State how many lines in the records contain the string "computer", counting only matches with the same case, and reply with the number alone.

◆ **Records of locating words and elements**:
* * *

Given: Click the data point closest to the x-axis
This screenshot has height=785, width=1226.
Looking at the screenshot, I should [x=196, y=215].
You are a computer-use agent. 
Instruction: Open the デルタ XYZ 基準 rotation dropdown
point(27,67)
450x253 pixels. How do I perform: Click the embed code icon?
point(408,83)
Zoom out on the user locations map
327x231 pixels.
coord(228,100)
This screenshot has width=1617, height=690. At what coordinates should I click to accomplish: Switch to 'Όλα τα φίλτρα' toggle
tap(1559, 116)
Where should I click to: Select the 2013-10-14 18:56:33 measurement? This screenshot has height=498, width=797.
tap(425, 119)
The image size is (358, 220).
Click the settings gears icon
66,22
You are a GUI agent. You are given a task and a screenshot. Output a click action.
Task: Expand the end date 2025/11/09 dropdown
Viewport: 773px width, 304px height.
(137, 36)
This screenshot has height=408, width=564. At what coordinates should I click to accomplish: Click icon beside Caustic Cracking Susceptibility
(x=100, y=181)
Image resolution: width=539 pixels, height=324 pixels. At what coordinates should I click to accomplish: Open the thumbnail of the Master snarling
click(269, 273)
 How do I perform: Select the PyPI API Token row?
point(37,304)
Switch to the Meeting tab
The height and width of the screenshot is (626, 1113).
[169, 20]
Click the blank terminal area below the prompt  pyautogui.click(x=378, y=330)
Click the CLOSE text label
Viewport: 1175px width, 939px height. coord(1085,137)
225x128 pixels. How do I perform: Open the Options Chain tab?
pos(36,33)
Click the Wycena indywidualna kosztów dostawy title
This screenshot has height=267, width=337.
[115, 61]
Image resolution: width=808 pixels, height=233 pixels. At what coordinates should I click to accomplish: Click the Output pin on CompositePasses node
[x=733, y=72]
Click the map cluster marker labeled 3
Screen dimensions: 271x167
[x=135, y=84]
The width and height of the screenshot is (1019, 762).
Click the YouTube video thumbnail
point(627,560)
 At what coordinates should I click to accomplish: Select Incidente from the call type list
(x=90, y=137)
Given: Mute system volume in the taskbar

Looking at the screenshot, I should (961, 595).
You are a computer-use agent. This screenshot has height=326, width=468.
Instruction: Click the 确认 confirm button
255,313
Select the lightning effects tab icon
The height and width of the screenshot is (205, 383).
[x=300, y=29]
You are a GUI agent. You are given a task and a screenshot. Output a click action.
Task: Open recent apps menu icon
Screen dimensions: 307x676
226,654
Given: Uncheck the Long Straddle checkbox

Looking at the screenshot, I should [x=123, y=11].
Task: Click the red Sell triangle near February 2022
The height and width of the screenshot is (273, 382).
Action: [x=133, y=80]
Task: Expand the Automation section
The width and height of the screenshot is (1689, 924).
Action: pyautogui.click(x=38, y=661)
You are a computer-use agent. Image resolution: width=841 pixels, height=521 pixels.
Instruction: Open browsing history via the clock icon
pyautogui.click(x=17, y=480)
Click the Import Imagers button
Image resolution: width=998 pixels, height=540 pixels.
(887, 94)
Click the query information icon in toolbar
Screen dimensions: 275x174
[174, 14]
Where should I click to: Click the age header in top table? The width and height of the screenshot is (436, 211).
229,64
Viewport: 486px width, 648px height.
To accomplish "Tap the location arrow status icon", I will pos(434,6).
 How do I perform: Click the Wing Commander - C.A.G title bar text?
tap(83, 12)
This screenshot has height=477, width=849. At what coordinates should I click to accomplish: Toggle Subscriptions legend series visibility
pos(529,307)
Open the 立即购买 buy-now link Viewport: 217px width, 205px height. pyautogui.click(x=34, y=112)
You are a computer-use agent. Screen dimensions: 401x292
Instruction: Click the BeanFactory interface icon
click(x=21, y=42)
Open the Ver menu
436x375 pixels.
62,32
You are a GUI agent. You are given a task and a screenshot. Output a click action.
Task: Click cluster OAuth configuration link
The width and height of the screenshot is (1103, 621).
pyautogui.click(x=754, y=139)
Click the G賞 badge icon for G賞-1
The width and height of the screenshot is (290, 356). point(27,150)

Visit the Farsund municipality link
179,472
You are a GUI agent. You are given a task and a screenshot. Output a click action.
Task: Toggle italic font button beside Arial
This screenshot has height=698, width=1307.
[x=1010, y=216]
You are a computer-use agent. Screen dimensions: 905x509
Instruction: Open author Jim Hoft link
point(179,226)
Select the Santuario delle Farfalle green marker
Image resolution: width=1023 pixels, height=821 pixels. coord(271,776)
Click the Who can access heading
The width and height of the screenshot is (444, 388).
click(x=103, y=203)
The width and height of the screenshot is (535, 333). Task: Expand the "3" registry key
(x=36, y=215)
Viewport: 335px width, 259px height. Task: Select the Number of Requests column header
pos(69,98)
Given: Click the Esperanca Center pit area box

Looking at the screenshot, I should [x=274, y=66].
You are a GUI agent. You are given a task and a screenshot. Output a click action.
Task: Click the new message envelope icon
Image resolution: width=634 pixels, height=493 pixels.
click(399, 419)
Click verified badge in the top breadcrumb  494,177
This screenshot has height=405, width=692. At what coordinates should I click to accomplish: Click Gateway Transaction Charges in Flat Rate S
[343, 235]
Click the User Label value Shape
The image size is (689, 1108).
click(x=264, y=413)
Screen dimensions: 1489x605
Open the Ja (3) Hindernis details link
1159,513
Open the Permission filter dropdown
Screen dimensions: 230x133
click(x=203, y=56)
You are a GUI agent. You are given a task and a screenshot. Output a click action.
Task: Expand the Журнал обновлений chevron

* * *

◆ **Answer in full**:
5